Researchers used climate data and satellite technology to develop the predictive model
CHANDIGARH, India, June 27, 2026 /PRNewswire/ — In a significant advance in smart farming and precision farming, researchers from the University of Chandigarh have developed an Artificial Intelligence (AI)-powered Transformer Model that is capable of accurately predicting crop yields using satellite images, climate data and historical agricultural data.
The innovation would enable farmers, policymakers and agricultural agencies to make informed decisions while strengthening food security and promoting resilient agricultural management.
The research, led by Kusum Lata, Assistant Professor, Department of Computer Science, Chandigarh University, Dr. Navneet Kaur, Professor, Department of CSE and Dr. Simrandeep Singh Professor, University Center for Research and Development, Chandigarh University, focuses on improving crop yield prediction in the agricultural heartland of Punjab. The study, recently presented at the 2026 International Conference on Signal Processing and Electronics Design (ICSPED) at Chandigarh College of Engineering and Technology, Chandigarh, introduces a lightweight transformer-based system that uses data from multiple sources to estimate pre-harvest crop production with higher accuracy and lower computational costs.
In particular, accurate crop yield prediction has become increasingly important as farmers face increasing challenges due to climate variability, changing weather patterns and rising food demand.
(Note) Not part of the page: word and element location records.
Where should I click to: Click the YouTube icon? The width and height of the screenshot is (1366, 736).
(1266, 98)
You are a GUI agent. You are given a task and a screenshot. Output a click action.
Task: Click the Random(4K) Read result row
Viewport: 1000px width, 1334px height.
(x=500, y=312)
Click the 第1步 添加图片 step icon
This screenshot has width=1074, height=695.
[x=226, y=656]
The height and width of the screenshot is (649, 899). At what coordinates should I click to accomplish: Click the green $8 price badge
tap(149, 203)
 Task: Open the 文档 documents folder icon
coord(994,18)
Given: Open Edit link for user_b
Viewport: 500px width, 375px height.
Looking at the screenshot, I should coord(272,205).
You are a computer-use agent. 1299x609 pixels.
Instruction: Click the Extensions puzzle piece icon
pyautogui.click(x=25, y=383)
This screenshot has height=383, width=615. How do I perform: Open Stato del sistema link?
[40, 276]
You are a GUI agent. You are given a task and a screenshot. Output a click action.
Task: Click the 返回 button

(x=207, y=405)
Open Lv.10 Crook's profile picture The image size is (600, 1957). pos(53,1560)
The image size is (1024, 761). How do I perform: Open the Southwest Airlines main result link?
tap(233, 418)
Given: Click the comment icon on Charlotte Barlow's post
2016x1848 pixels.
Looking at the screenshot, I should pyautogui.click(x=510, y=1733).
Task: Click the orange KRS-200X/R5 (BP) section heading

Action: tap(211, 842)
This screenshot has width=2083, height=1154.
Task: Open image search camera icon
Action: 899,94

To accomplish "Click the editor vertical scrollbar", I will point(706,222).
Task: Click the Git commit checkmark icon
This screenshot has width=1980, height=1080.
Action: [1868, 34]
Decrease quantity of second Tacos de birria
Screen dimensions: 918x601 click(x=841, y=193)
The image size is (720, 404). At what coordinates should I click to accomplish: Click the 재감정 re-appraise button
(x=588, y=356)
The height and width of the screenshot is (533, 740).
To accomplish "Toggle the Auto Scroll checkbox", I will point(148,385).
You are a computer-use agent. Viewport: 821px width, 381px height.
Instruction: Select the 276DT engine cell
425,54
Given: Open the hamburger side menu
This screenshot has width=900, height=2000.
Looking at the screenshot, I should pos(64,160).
Traditional field studies are often time-consuming, labor-intensive and limited in scope. The researchers from Chandigarh University sought to overcome these limitations by integrating advanced AI techniques with real-time Earth observation data.
Kusum Lata, Assistant Professor of Computer Science Engineering at CU, said: “The Transformer model uses data from Sentinel-1 and Sentinel-2 satellites. These are advanced Earth observation satellites operated by the European Space Agency (ESA) to continuously monitor agricultural fields and provide information on crop growth, vegetation health, soil moisture and field conditions. The satellite observations are combined with climate variables such as rainfall, temperature and soil moisture, along with historical crop production data, providing a comprehensive picture of crop performance throughout the growing season.”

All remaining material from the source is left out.